BEGIN The records
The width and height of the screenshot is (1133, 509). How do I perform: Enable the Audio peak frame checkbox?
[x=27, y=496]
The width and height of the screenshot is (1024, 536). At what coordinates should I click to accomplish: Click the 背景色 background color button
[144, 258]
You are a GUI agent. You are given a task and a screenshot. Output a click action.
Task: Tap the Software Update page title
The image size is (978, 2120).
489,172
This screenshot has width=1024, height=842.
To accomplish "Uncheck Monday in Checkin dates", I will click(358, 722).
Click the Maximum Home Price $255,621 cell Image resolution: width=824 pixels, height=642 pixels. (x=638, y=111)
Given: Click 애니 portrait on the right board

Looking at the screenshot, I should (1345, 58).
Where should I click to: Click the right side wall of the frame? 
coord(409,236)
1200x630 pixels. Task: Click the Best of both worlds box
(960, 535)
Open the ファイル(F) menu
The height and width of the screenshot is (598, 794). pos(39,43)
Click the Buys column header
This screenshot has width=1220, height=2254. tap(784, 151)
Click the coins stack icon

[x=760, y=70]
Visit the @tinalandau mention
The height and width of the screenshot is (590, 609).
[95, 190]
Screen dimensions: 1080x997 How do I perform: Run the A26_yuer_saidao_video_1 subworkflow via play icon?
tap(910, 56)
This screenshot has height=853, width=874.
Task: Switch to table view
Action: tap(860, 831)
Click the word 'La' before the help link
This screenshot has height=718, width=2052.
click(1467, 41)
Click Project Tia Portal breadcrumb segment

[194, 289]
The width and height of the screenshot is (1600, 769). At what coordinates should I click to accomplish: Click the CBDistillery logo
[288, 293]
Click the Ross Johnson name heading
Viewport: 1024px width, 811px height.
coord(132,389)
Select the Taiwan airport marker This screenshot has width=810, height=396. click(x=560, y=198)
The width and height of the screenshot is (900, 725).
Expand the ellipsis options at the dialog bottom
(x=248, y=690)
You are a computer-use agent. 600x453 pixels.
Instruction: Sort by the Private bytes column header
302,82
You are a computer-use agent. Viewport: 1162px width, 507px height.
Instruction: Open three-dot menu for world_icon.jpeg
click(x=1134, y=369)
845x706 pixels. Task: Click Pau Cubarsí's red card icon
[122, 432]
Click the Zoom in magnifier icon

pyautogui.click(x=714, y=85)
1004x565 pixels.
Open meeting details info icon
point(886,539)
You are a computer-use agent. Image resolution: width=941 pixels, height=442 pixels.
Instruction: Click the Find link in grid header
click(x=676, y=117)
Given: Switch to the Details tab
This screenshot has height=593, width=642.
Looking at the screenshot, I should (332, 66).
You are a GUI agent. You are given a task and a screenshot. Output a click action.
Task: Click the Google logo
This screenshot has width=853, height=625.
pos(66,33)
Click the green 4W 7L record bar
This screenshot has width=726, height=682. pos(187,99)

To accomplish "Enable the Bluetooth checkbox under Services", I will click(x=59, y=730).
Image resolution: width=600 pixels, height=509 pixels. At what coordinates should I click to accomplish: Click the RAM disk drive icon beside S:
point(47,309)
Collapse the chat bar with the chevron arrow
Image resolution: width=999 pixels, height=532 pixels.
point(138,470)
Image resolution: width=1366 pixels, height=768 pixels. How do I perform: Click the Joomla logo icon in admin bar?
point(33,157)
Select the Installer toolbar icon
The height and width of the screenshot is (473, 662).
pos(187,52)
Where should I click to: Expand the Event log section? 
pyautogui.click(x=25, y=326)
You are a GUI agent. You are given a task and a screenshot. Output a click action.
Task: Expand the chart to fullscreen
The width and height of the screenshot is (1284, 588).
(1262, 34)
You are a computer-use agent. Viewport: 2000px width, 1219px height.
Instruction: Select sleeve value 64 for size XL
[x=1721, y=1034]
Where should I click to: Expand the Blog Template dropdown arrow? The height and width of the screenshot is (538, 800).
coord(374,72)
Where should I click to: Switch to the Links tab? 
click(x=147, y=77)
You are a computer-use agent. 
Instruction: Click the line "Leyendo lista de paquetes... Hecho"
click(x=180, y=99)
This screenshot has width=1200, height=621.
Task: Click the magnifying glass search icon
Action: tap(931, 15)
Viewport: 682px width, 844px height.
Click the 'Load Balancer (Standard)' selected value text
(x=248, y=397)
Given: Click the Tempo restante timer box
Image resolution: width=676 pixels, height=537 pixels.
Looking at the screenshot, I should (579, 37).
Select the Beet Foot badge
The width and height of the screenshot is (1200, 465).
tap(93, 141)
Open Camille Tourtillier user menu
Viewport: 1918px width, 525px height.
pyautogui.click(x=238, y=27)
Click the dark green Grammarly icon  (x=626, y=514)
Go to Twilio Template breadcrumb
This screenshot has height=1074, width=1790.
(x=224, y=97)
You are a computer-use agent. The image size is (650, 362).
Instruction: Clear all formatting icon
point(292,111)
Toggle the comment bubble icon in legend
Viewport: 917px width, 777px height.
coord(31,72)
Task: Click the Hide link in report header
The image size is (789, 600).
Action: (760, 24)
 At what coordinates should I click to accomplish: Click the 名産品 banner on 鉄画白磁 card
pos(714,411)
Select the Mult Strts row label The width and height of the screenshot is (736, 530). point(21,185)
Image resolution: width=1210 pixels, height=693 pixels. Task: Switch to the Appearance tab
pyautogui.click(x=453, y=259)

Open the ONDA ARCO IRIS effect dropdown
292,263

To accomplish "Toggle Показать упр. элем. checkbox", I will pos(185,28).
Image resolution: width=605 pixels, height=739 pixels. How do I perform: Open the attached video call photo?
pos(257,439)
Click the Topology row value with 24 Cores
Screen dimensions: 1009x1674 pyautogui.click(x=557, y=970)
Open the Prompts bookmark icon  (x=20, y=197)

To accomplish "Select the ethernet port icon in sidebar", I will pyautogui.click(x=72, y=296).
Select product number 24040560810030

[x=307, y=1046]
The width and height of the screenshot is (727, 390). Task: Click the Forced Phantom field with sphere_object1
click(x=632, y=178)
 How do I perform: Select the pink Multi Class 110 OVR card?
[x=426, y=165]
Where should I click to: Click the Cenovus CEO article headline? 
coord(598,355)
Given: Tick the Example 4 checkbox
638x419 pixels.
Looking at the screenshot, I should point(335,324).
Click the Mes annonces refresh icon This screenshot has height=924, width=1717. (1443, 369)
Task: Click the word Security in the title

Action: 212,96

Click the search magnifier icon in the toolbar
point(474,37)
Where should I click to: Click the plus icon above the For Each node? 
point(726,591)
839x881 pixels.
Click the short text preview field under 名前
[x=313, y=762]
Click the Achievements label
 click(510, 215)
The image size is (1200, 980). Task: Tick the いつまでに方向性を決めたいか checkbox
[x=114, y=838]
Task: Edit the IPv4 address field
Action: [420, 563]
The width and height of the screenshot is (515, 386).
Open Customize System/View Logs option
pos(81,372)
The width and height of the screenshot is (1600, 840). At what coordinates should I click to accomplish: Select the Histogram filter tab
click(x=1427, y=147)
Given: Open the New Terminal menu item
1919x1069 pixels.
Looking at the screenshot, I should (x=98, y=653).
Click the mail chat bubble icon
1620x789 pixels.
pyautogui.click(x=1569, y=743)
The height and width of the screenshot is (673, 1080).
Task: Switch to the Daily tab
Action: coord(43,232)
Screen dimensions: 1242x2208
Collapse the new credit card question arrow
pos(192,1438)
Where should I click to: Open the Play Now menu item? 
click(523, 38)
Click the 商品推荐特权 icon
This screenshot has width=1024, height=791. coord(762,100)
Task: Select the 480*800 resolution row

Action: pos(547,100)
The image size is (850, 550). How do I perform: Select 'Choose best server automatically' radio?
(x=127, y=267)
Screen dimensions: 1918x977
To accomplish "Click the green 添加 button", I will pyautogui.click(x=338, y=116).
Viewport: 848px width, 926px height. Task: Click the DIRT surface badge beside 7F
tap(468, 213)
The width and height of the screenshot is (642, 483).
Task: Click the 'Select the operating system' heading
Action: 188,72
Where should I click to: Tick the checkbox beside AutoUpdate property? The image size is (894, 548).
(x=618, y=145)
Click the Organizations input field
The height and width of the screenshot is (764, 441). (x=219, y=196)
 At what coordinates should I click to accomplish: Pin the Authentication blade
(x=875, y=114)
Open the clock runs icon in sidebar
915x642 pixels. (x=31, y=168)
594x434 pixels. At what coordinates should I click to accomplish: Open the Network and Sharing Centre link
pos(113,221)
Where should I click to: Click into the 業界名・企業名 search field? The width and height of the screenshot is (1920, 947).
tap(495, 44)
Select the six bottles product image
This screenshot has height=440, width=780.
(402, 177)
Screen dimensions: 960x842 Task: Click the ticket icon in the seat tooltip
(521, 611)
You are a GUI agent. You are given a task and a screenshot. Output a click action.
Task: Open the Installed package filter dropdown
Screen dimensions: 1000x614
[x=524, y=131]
END The records
> **Assigned task**: Locate the word "bubble" in the data above. Copy every line carrying it.

> **Answer space**:
Toggle the comment bubble icon in legend
Click the mail chat bubble icon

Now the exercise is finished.